It’s relatively easy to identify most stakeholders. Once they have been identified it’s relatively easy to put together a communication plan which allows you to tell them what they need to know. The plan can include two way communication events such as requirements analysis, Q&A events, document reviews and user tests. These are all part of the tried and tested approach to stakeholder management.
Rather more difficult is the management of stakeholder expectations. The project manager can issue crystal clear bulletins about what has been agreed and what is actually happening. At some point these butt up against stakeholder assumptions, recollections and aspirations. The bits which match will bolster the stakeholder’s world view. The bits which don’t match may provoke a reaction. If they do, that’s all to the good as it allows the project manager to identify and deal with any mismatch between the project as agreed and stakeholder expectations. But not all readers will bother to react. The danger comes when stakeholders skim project communications for the bits which confirm their expectations and ignore the rest. Then expectations may begin to diverge substantially from the project aims. Once that happens to any extent the project will never be a success. It may deliver to scope, cost and timescale but it won’t be viewed as successful because it’s not delivering what stakeholders have come to expect.
For a project manager to become a good stakeholder manager, it’s necessary to look beyond the project’s formal structured communication, and apply the black arts of expectation analysis and expectation management. Catch a straying expectation before it’s far from the straight and narrow and it’s easy to nudge it back on course. Let it stray long enough to become feral and you may not catch it in the lifetime of the project.
Becoming a curator of expectations requires a diverse set of skills, but the core skill is networking. Informal chats can alert the project manager to straying expections much more quickly than any formal discussion.
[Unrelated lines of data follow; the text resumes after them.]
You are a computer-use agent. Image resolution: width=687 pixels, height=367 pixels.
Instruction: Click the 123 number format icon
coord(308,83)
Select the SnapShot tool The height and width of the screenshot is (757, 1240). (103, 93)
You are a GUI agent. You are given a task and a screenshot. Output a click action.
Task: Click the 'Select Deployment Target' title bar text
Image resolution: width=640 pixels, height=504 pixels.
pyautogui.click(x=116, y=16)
It’s not just the obvious stakeholders who can be useful sources of information. Other projects and BAU targets may hide a reliance on invalid expectations, and people may set such targets as a means of pressurising a project to change its remit.
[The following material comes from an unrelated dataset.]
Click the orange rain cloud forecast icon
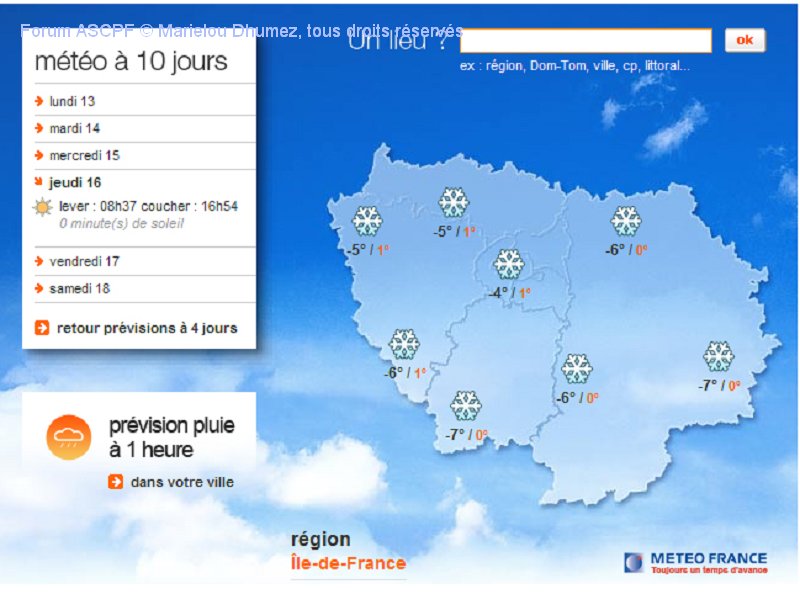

Sometimes divergent expectations arise because the business has moved on from the original project requirements, and the project may need to change in order to deliver business benefits.
It may not be easy to decide whether expectations should be brought in line or the project changed to meet expectations. This is where stakeholder management feeds into risk and issue management, and through that to the broader project governance and sponsorship if it appears that problems are going beyond the authority delegated to the project manager.
You can, in isolation, deliver a project which meets all its objectives. But unless you step outside the ivory tower and keep abreast of events in the wider context the project may not be seen to be successful. That’s why a project manager needs a taste for coffee, beer and cocktails, not to mention a tolerance for the smoky, windy conditions endured by the huddles which gather outside the doors of most office buildings.